Конечно, это относилось и к Старшей бабушке. И конечно, теперь она могла заснуть. Но конечно же, не смогла. На этот раз она сдалась через полчаса. «Пожалуйста, благослови маму и Младшую бабушку, и Саломею… и можешь благословить Старшую бабушку, если захочешь».
Какая досада. Она не продвинулась ни на дюйм.
Пятнадцать минут спустя Мэриголд снова стояла на коленях.
«Пожалуйста, благослови маму и Младшую бабушку, и Саломею, и Старшую бабушку, во имя Иисуса, аминь».
Овечки запрыгали. Все быстрей, быстрей и быстрей – словно длинный белый поток – Мэриголд заснула.

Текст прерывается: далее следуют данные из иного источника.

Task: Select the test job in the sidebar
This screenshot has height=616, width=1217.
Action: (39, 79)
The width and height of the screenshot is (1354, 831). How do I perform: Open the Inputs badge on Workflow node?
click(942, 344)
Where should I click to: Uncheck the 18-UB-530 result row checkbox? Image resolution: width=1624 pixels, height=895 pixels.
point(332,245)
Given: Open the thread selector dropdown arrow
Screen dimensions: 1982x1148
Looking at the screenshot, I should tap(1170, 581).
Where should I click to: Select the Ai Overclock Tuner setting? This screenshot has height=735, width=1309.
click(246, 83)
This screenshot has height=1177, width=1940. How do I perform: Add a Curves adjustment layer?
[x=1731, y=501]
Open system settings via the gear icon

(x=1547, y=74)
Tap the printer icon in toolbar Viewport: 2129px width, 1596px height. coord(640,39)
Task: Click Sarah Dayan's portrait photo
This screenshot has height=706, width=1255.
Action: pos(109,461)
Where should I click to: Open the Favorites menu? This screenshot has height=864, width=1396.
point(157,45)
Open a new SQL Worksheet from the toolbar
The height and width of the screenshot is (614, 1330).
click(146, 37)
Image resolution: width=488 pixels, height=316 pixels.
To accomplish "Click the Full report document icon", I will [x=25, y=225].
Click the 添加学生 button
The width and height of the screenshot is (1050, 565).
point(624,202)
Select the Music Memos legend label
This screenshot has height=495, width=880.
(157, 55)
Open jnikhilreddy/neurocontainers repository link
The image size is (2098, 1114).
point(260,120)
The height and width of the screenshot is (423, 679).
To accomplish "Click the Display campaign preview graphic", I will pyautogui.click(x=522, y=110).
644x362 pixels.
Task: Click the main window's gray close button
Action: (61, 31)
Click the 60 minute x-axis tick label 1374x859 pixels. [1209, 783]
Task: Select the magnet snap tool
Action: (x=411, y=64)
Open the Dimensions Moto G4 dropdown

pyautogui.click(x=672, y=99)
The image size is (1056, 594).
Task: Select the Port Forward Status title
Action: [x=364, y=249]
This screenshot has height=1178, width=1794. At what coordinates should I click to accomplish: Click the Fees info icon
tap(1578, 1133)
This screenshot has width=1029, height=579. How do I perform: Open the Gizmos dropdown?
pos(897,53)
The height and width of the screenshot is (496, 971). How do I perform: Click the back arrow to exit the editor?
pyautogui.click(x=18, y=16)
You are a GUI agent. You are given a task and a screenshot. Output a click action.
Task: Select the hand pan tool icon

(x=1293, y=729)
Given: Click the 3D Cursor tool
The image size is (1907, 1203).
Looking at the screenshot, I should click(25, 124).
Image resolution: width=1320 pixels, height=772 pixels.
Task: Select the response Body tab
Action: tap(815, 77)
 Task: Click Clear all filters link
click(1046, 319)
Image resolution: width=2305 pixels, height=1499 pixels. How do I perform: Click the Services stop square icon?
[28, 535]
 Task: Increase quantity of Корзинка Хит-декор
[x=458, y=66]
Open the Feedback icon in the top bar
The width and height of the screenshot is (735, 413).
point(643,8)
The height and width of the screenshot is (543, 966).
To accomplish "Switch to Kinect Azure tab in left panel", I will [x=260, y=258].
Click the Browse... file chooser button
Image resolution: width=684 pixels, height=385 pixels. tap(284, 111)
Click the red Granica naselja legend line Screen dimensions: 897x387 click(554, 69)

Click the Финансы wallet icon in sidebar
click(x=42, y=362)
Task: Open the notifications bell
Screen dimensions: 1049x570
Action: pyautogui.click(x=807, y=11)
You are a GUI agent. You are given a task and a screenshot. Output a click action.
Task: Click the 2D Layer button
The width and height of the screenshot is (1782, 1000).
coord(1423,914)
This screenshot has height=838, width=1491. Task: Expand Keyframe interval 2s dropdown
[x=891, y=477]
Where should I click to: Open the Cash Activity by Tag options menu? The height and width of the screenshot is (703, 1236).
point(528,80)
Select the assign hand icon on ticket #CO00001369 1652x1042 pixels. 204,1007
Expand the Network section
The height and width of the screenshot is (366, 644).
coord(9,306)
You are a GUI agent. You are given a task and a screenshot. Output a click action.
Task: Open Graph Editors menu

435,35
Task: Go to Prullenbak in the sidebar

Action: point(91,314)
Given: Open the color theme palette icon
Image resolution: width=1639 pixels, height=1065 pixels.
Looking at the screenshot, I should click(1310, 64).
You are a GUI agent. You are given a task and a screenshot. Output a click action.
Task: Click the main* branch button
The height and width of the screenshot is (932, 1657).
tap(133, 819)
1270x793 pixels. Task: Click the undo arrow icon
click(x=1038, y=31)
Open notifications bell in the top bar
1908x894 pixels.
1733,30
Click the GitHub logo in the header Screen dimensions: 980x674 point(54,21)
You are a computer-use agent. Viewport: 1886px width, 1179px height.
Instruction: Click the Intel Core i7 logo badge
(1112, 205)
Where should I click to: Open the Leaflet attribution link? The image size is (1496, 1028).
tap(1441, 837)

В небе зажглись звёзды. Мэриголд обожала смотреть на них – хотя, когда увидела их впервые в жизни, очень испугалась. Однажды она проснулась в машине, когда дядя Клон привез их с мамой домой после визита в Южный Хармони. Она увидела над собой тьму небес и взвизгнула.
«Ой, мамочка, небо сгорело, остались только искорки».
Как все они тогда смеялись, и как ей было стыдно. Но с тех пор дядя Клон рассказал ей кое-что о звездах, и теперь она знала их имена, Бетельгейзе и Ригель, Саиф и Алнита, хотя и не умела их произносить. Ах, весна была чудесным временем, когда гавань трепетала и мерцала всеми оттенками синевы, и сад сверкал фиалками, а ночи казались звёздной паутиной.
Но и другие времена года были хороши. Лето, когда на склонах краснела земляника, капли дождя в чашах диких роз были так сладки, повсюду царил слабый аромат скошенной на лужайке травы, и полная луна красиво расчерчивала тени в саду, а за гаванью огромные поля маргариток белели как снег.
Но больше всего Мэриголд любила осень. Дедушка Ветер из её любимой сказки дул в свою трубу над гаванью, блестящие чёрные вороны сидели рядами на заборах, жёлтые листья падали с осин на зелёные ворота, а по утрам в саду на траве шелковилась изморозь. По вечерам так вкусно пахло горелыми листьями, что сжигал в кострах Лазарь, а на холме на фоне тёмных сосен краснели вспаханные поля. И однажды, уснув среди тусклого скучного мира, вы просыпаетесь в чудесно-белом. Прикоснувшись в ночной темноте, зима преображала мир.
Мэриголд любила и зиму с её загадочной тишиной залитых лунным светом полей и колдовством ветреных небес. Огромные таинственные чёрные кошки пробирались через сумрачные прогалины, где тени от деревьев были прекрасней, чем сами деревья, а стога во дворе мистера Донкина походили на седых горбатых стариков. Пастбища, что зеленели и золотились в июне, становились холодно-белыми, а над снегом торчали цветы-призраки. Мэриголд всегда жалела эти мёртвые стебельки. Она хотела шепнуть им: «Весна придет».